Приведённый текст –
Востоку традиционно принято записывать в актив коварство, велеречивость и хитрословие. Цой — наполовину кореец — невольно нарушал стереотип. В повседневной жизни он был неразговорчив — не молчун, но изъяснялся всегда кратко, а иногда и веско, однако же по большей части без задней мысли и рассчитанных многоходовок. Даже шутил так: по-спартански, лапидарно, словно вырубал на камне слова и старался, чтобы их оказалось поменьше. Вершиной остроумия для такого человека по всему должна была бы стать шутка без слов: шутка-жест, шутка-акция. Свидетельствую — случались у Цоя и такие. В училище, овладевая профессией краснодеревщика, он получил навыки резьбы по дереву и время от времени одаривал приятелей своими поделками: кому-то досталась пепельница в форме сложенной в горсть ладони, так что тушение окурка в ней выглядело дурно, точно пытка, кому-то — нунчаки с вырезанным на концах палок Ильичом, кому-то — деревянный фаллос, который следовало вместо ручки подвешивать в туалете к цепочке сливного бачка (помните, были такие сливные бачки с цепочками?). Одно время он носил дубль этого резного, довольно натурально сработанного красавца в кармане и при встрече со знакомыми и малознакомыми девушками быстро им его протягивал: дескать, это вам. Девушки машинально брали штуковину в руку, но через миг, сообразив, вскрикивали — ай! — и, залившись краской, испуганно, точно в руке у них оказалось парное конское яблоко, бросали деревянную игрушку под ноги. На публике они всегда такие пуританки… Впрочем, сказать, что таков был характерный стиль цоевской шутки, все же нельзя. Такова была одна из его, стиля, граней.

Исходный материал –
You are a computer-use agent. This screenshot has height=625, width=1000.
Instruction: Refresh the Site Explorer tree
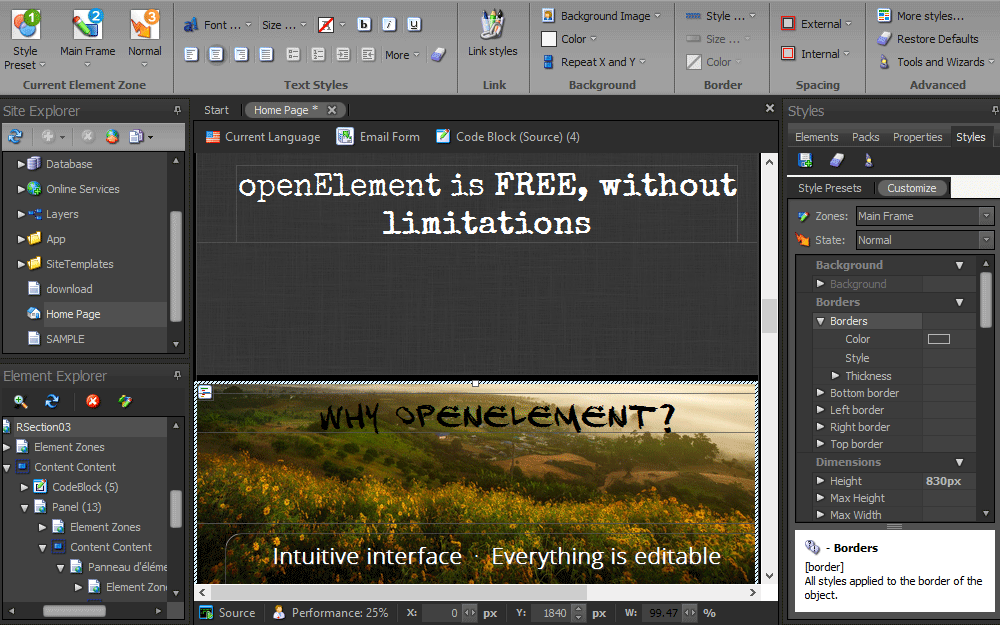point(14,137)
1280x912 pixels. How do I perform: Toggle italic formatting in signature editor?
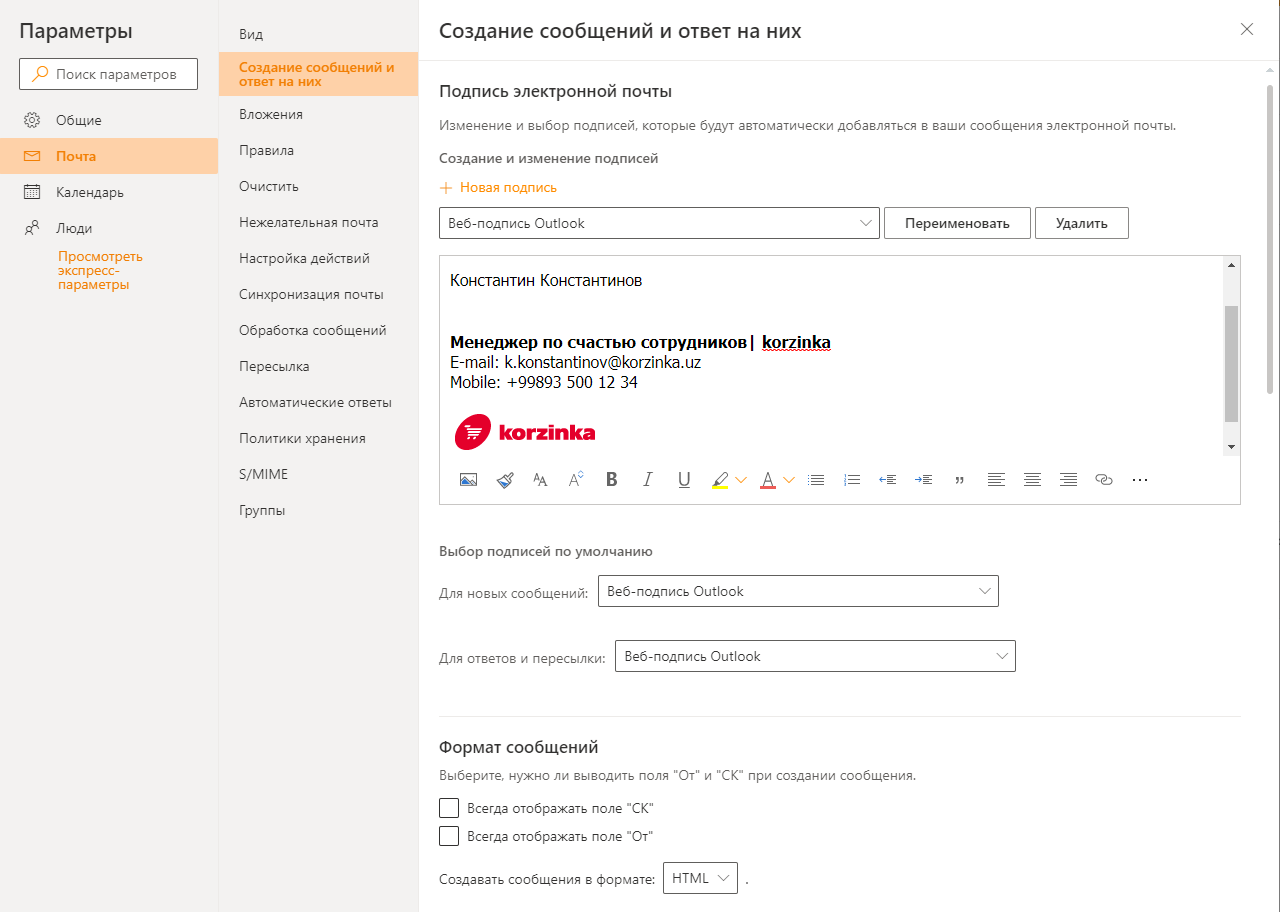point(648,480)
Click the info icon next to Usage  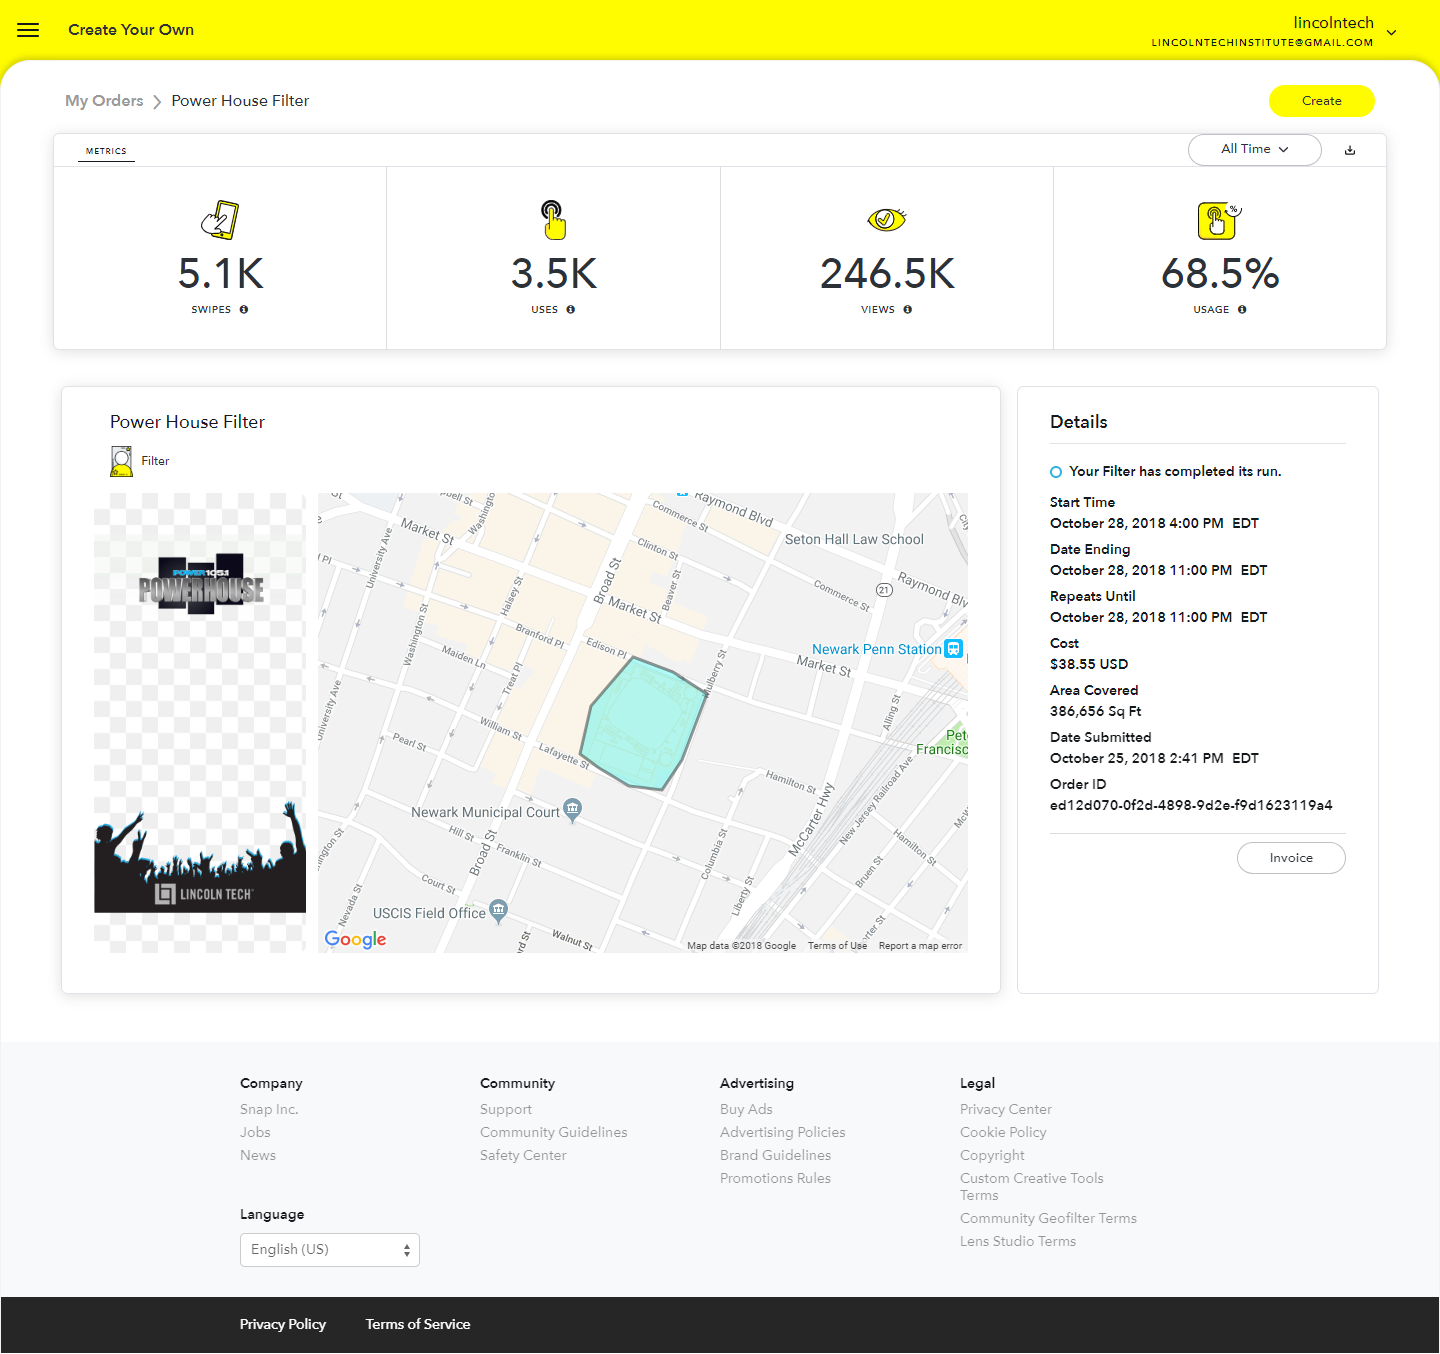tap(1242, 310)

Задание 1 –
Ответьте по отрывку о Цое:
(a) Кем наполовину был Цой по происхождению?
(b) Какую профессию он осваивал в училище?
(c) Что было вырезано на концах палок нунчак?
Задание 2 – Назовите все поделки, которыми Цой, согласно отрывку о Цое, одаривал приятелей.
Задание 3 – Продолжите отрывок о Цое с того места, где он обрывается.
Материал никак не связан с отрывком о Цое.

Ответ 1 –
(a) Корейцем.
(b) Профессию краснодеревщика.
(c) Ильич.

Ответ 2 – Пепельница в форме сложенной в горсть ладони; нунчаки с вырезанным на концах палок Ильичом; деревянный фаллос, который следовало подвешивать к цепочке сливного бачка вместо ручки.

Ответ 3 –
Что удивительно, при своем характерном немногословии Цой отнюдь не выглядел угрюмым — лицо его было живым, улыбчивым и на нем мигом отражалось отношение ко всему, что происходило вокруг: к речи собеседника, налетевшему ветру, льстиво трущемуся о ноги коту, выпавшему за ночь снегу и, разумеется, музыке, намотанной на катушку или нарезанной на антрацитовом виниле. По существу уже пропечатанные в мимике, слова здесь порой и впрямь оказывались лишними.

Где-то с августа 1981-го Цой, одолжив у меня бонги, цилиндры которых были покрыты ярким малахитовым пластиком, вместе с Рыбой и Валинским усердно репетировал акустическую программу. Чтобы играть электричество, нужен был аппарат и репетиционная база — а где их взять? Но в принципе не в этом дело — тогда мы были очарованы аквариумовской акустикой: ее камерный звук, волшебный, родниковый, весь звонко переливающийся пленял нас даже больше, чем их скандальный «Концерт в Гори», от которого все кругом пускали струйки крутого кипятка. Хотя, сомнений нет, и электрический «Аквариум», конечно же, был дивен.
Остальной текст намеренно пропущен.